(Pixel coordinate grounding data)
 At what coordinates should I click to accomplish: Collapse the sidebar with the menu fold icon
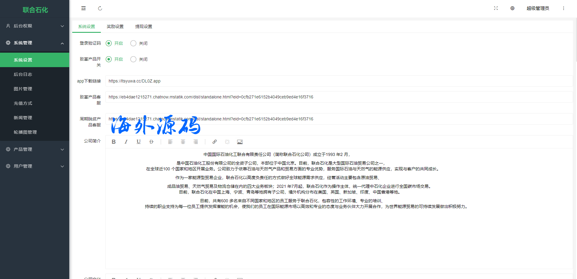click(83, 8)
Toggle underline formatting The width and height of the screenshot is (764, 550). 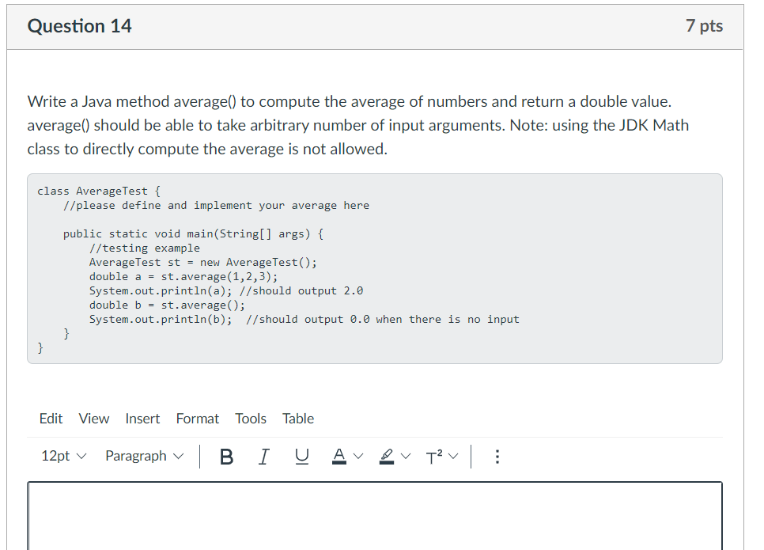click(301, 456)
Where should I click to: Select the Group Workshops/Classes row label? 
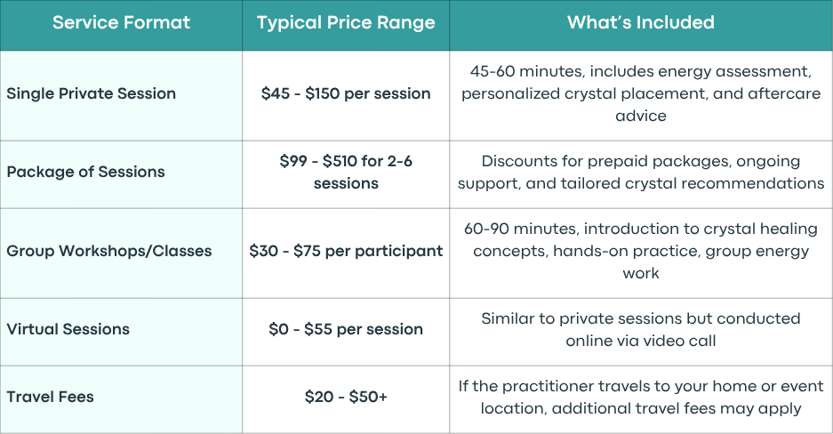pyautogui.click(x=109, y=251)
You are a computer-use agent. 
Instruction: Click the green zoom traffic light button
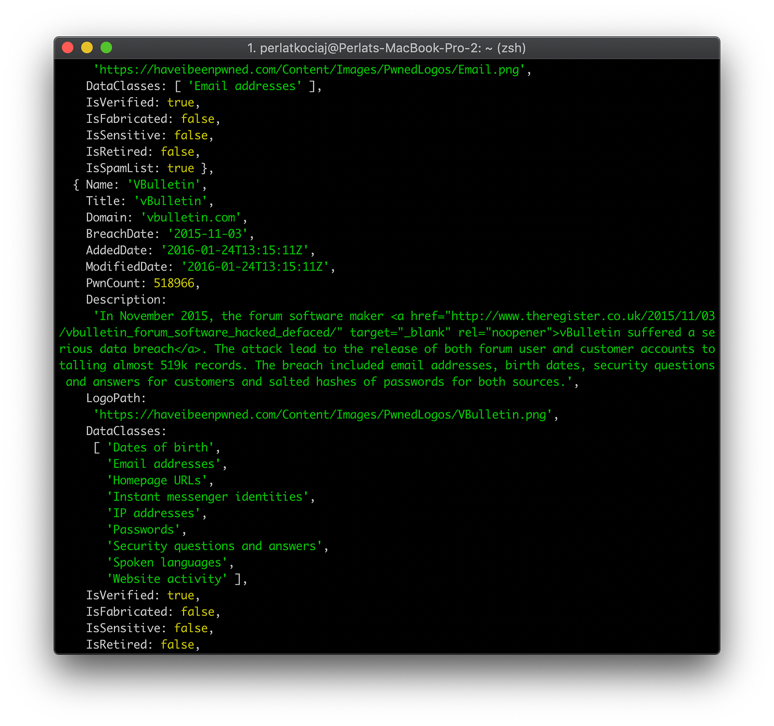click(x=106, y=48)
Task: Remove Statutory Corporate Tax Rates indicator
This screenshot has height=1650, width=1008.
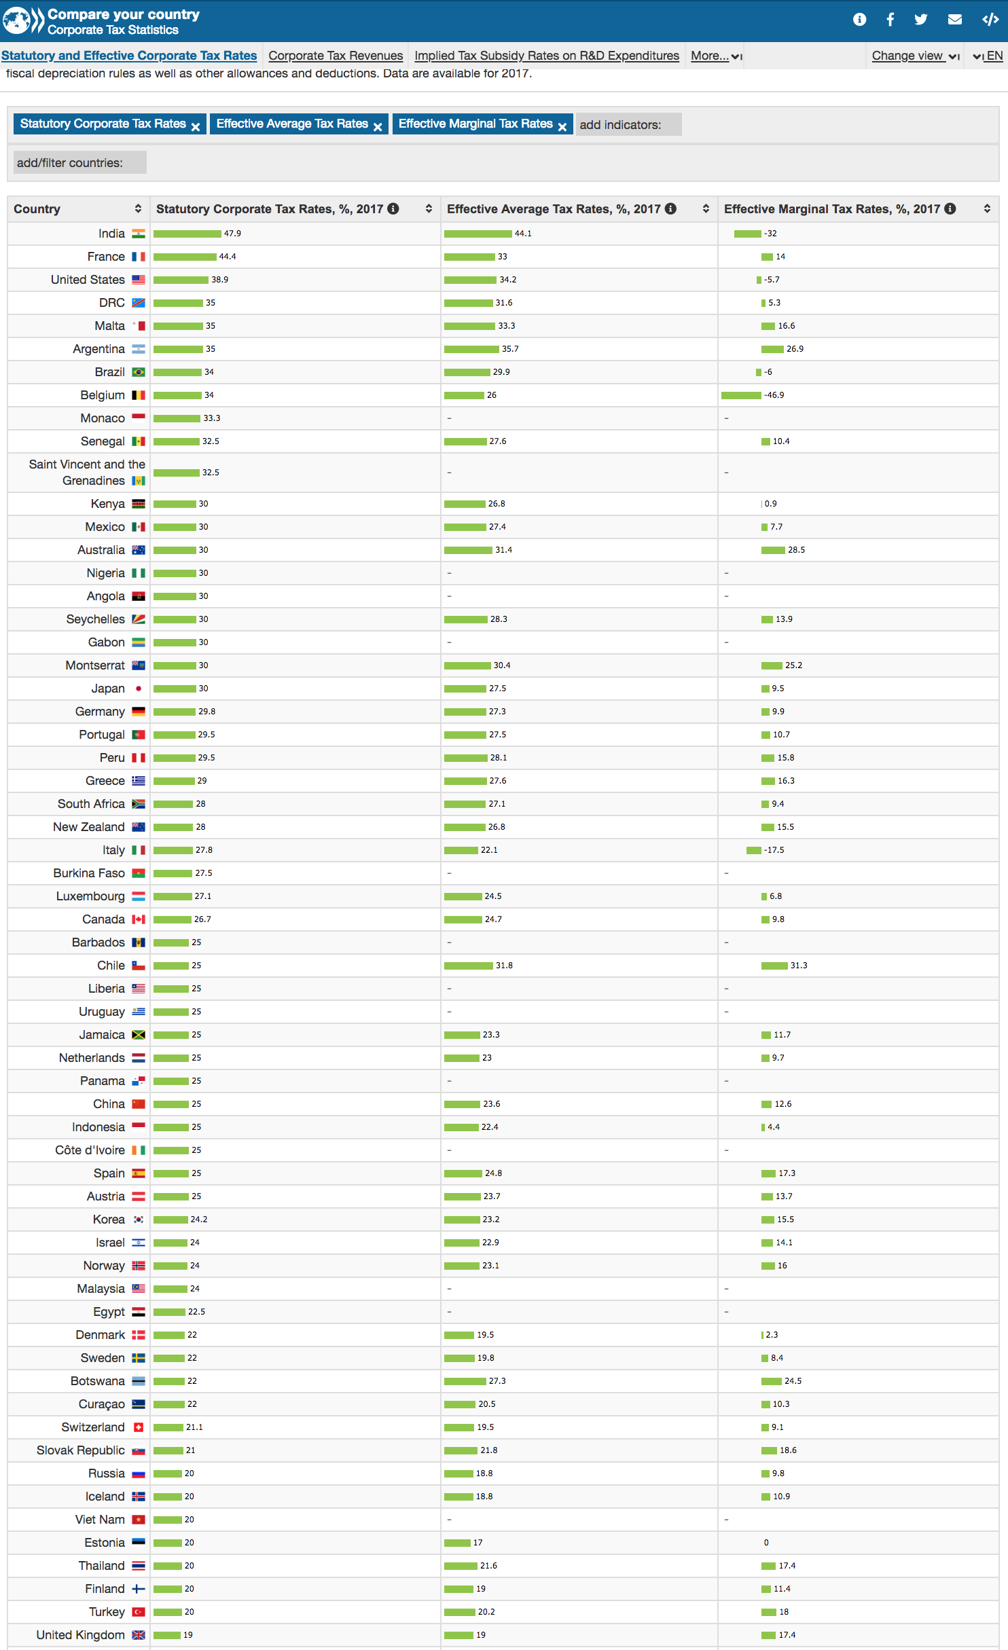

◆ ACTION ITEM
Retype the lines exactly. Begin at the one that holds "You are a computer-use agent.", stop at the last line of the entries above, and drop the pictures.

◆ EXERCISE RESULT
You are a computer-use agent. 
Instruction: Click the green zoom traffic light button
click(x=106, y=48)
Task: Remove Statutory Corporate Tax Rates indicator
This screenshot has height=1650, width=1008.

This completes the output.